SOME 5,000 businessmen and trade officials from 48 countries, including 14 trade and industry ministers, have converged on Baghdad to attend this year’s annual international trade fair. Among those attending are the official trade delegations from France, Germany, Russia, China, Italy, Spain, Austria, Turkey, Pakistan, the Scandinavian and all but two Arab countries. This is for the first time since the imposition of the US and Britain-backed UN economic sanctions in 1991, that such a large number of countries are participating in the Baghdad trade fair. The contracts signed at the fair are expected to materialize into several hundred million dollars being made available to help bolster the Iraqi economy, which is crippled by sanctions that have long ceased to make any sense. The success of the trade fair augurs well for 22 million suffering Iraqis who have been condemned to live in poverty and bad health for over ten years now.

That the trade fair is taking place at a time when Iraq’s arch enemies, the US and Britain, are waging war on global terrorism and looking for grounds for further action against Baghdad, perhaps delivers a message stronger than those delivered by the participating countries’ diplomats working behind the scenes. It is time to lift the sanctions on Iraq, where, according to the UN, the infant mortality rate is now 135 per 1,000 live births and some 250 children die every day because of non-availability of basic health care and malnutrition as a direct result of sanctions. The UN Security Council, when it meets next, should consider lifting the blanket economic sanctions that have only worked to mercilessly punish innocent Iraqi people.

Islamabad sit-in

EVER since the air strikes against Afghanistan began, parties opposed to the government’s policy of support for the action have been staging rallies regularly. The opposition to the air strikes is not confined to the religious parties alone; many non-religious parties and groups have also held demonstrations and staged marches to voice their opposition to the Anglo-American air strikes. Barring some exceptions, most of these rallies have been quite peaceful. Certainly, every party has the right to express its views on such a vital question as Pakistan’s decision to go along with the US-led world coalition against terrorism. Initially, the rallies were quite emotional and violent. For instance, three people were killed in Quetta, and in Karachi, too, there were cases of arson and attacks on property. Since then, things have definitely been relatively quiet. This goes to the credit of both the government and the parties holding anti-war rallies.

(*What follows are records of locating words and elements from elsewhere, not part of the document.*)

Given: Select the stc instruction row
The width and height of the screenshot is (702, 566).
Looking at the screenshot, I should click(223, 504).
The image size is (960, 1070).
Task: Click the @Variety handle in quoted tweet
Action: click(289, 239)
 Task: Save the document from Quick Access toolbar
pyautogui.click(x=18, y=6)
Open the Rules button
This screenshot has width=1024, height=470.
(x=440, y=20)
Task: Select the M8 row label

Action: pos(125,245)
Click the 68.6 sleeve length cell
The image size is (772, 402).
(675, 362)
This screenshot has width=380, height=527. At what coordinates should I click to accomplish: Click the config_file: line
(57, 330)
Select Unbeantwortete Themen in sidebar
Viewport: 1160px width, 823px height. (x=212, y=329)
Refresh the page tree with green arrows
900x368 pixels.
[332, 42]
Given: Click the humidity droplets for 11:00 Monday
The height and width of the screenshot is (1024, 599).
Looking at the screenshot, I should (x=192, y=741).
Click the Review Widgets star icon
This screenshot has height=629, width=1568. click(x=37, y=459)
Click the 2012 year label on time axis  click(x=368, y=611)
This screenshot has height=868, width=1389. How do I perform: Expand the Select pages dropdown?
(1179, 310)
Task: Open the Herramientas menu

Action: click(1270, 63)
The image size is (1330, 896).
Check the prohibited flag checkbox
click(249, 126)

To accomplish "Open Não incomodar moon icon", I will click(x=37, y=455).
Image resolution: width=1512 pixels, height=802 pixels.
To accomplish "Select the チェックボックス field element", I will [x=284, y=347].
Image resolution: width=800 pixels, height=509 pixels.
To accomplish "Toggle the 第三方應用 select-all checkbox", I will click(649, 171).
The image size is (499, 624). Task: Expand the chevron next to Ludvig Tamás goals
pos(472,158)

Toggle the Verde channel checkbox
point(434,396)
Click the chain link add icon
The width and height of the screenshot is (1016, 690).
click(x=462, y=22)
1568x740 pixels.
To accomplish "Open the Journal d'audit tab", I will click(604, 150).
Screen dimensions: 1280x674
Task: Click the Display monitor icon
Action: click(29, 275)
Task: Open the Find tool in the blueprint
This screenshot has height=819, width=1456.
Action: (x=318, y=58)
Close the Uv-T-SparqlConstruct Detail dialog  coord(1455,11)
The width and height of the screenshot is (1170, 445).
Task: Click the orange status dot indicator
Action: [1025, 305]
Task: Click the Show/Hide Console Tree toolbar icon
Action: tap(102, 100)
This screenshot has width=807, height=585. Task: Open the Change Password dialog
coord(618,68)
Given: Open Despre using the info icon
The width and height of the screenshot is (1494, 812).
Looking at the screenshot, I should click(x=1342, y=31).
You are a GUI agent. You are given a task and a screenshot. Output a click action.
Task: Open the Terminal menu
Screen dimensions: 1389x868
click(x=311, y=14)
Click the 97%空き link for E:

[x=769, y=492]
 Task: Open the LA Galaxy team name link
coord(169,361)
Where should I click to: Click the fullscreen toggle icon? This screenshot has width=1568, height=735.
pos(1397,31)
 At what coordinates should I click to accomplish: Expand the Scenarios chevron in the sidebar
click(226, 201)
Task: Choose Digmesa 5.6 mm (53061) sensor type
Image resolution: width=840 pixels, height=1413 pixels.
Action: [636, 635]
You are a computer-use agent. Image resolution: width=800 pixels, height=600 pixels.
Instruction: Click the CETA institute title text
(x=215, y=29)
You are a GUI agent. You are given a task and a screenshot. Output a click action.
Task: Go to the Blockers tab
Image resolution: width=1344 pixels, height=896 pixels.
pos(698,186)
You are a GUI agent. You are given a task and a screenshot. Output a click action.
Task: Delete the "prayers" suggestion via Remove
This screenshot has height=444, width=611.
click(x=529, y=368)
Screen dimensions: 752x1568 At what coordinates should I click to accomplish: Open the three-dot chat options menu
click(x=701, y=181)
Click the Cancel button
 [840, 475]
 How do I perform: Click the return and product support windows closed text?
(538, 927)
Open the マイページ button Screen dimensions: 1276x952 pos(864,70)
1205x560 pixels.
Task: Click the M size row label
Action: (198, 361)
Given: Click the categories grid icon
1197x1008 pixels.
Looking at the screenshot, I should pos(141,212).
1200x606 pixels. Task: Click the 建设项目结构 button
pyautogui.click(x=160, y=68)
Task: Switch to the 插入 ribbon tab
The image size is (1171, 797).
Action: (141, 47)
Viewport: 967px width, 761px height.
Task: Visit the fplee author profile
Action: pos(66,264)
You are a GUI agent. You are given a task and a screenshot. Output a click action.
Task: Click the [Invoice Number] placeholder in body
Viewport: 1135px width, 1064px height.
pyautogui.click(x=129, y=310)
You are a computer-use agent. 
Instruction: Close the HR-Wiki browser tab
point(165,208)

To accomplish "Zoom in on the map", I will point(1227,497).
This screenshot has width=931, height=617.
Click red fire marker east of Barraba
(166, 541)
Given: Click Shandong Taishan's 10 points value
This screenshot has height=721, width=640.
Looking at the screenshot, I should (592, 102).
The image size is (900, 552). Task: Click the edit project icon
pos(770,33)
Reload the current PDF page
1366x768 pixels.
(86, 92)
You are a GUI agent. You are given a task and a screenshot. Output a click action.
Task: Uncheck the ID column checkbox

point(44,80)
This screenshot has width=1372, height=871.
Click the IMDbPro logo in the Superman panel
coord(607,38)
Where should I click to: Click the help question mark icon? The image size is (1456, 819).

However, one fails to understand the reason behind the call for a countrywide “wheel-jam” strike next Friday. In addition, there is to be a sit-in at Islamabad for a number of days. It is not clear what purpose would be served by this form of protest. Blocking traffic and forcing a closure for long periods cause inconvenience to the public, and it is the national economy that suffers. When overdone, it is the parties behind such strikes and sit-ins which invite the suffering public’s opprobrium. That the religious parties should adopt this tactic is indeed unfortunate. Religious leaders are supposed to counsel patience and tolerance and teach their followers how to press a point peacefully and without bringing life to a grinding halt and without causing widespread disruptions. While one hopes that the government would use tact, restraint and persuasion to end the sit-in and keep the traffic going, the parties giving such a call should reconsider the matter in the interest of public peace and order. Inconveniencing the people at large and, in some cases, tormenting them in cases where there is a medical emergency are a bad strategy for serving any cause.